Righteous ( not SELF-righteous) indignation has been a pose which I have adopted in my writing at Yale Divinity School as the editor of Holy Smoke (1976-80) and thirty years later as editor of the blog The Anti-Yale as a means to provoke thought.
Nothing evokes my indignation more than an attempt to trivialize the evil which 100 years of slavery represents in our country.
And that, it seems to me, is EXACTLY what the posters on this Yale article "A Parade of Racism" are attempting to do: Suggest that the damage done to African Americans due to 100 years of slavery is equivalent to other forms of discrimination against races and ethnic groups.
What other groups may I ask have been bought and sold like furniture?
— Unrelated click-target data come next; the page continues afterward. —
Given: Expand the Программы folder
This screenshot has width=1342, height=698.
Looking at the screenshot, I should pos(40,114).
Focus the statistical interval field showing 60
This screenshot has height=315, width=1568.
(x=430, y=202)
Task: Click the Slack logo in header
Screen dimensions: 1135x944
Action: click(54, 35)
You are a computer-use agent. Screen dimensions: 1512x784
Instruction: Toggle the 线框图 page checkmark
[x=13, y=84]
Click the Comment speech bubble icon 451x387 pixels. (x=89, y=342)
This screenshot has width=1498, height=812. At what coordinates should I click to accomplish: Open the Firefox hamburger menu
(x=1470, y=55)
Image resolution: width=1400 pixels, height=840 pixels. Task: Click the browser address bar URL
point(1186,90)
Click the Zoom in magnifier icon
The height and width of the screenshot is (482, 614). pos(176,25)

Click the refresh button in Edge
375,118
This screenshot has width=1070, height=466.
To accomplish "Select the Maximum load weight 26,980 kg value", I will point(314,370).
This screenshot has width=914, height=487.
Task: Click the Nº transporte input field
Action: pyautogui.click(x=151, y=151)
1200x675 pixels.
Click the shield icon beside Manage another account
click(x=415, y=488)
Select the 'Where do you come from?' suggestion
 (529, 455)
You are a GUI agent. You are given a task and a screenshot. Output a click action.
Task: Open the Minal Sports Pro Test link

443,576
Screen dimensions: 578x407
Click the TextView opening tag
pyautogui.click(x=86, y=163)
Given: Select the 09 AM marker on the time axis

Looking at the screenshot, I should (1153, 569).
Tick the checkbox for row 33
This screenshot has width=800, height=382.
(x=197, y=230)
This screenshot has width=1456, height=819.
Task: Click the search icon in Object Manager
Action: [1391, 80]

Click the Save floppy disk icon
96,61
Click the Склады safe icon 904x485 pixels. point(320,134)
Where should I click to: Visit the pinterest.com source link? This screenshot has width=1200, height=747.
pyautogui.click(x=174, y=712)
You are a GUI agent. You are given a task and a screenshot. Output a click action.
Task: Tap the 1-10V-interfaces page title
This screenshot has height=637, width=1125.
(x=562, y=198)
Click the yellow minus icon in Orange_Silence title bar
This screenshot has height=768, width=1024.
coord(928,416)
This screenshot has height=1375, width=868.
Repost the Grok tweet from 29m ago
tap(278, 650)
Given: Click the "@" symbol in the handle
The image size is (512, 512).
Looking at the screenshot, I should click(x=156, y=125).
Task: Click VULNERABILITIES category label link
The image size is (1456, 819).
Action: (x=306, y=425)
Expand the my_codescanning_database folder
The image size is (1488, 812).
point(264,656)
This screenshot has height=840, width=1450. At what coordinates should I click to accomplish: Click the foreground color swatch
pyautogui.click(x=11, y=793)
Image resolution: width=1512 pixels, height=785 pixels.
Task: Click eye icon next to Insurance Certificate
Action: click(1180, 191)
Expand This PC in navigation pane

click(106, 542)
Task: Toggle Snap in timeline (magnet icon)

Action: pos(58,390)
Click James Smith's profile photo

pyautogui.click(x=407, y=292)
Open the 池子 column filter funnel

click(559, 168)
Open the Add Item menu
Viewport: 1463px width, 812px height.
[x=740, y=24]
Separated from their loved ones and offspring? Had their genealogies eradicated? Been prevented by LAW from attending school or being taught to read? Had the sanctity of their marriages and the responsibility of their parenthood ignored and trivialized by established christian churches? Had their life blood and the life blood of their mates and children whipped out of them?
It is the qualitative evil of this systematic hundred years of oppression by legislatures, judges, presidents and christian churches, which outrages me.
And so IF I SHOUT IN INDIGNATION I do so with the full knowledge that I risk sponging up my own personal angers in this larger anger about the institution of American slavery against which I rail.
Yet rail I must. I feel compelled to do so by forces larger than those Freudian; forces which seem to say that silence is complicity:
Speak or be damned.
Others who graduate from Yale Divinity School might refer to such an impulse as a "calling ". I am unable to do so for that implies a "Caller", -------one who has never addressed me.